Due to the FOREX impact from the political crisis, I had to review and adjust budgets dynamically and present financial results in multiple languages to VPs, Directors in Global Finance. Addionally, I reallocated resources to other strategic functions and renegotiated payments terms with customers and vendors to help minimise the impact.

Olympic Boulevard, Rio
The crisis meant I had to be flexible and wear different hats at various times. Getting up at 2 am to make transfers to pay for urgent extra security support (due to the riots) and increase credit card allowances to operational staff to be able to resolve issues.On several occasions, I traveled during the torch relay to meet with programme directors, production agencies and operations teams to have a better understanding of the events operations and helped as a brand ambassador.
What got you through the crisis?
Maintaining a resilient mindset and continually strengthening it. From previous experience managing Olympics and global events we knew there could be unexpected events beyond our control. It was always our priority to spend the time and resources building and reviewing our contingencies and risk management plans to have the capacity to react rapidly.
Having experienced, diverse and collaborative teams. Right from the planning phase, teams worked closely as business partners across the project and business functions. Allowing an understanding of operations and the development of the right mind-sett to identify risks, implement relevant processes and controls. All essential to drive results under adversity.
Being open, curious, empathetic, and culturally aware and getting involved in other roles.

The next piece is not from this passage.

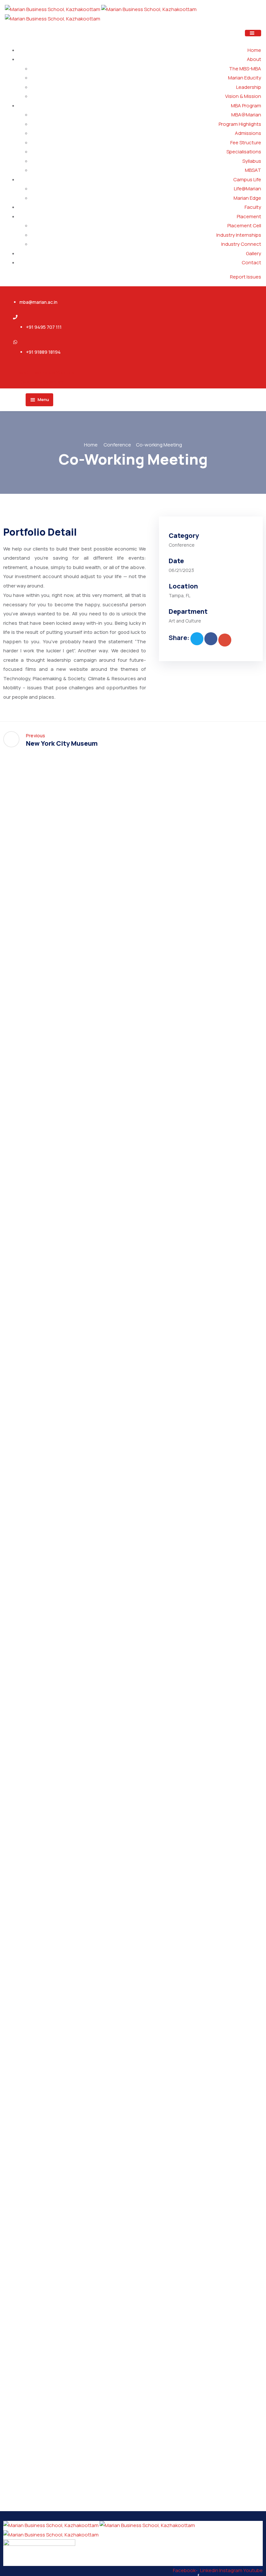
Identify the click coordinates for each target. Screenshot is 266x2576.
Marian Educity (244, 77)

It was important for me to understand the operation to give me the right mind-set, approach and a broader vision to support teams, build and implement the right solutions and drive results.
Having in place a flexible, robust and compliant financial structure. Integrated reporting systems enabled dynamic scenarios analysis to support the decision-making, prioritise actions and be agile to overcome the crisis.
What are your final thoughts on crisis management?
Remain positive and confident; these turbulent times will pass, and we will evolve stronger as human beings and professionals. Remember that crises are opportunities to get out of the comfort zone.
Change hats to develop or ‘bring to light’ new skills and embrace new opportunities; grow as a result. Forge meaningful relationships and collaborative results by connecting with customers, employees, colleagues and stakeholders with empathy and emotional intelligence.
And finally, regardless of whether your business is currently in a stand still or adaptive phase, seek and get support to shape a new commercial strategy and robust financial environment, to drive a speedy recovery and sustainable long-term growth.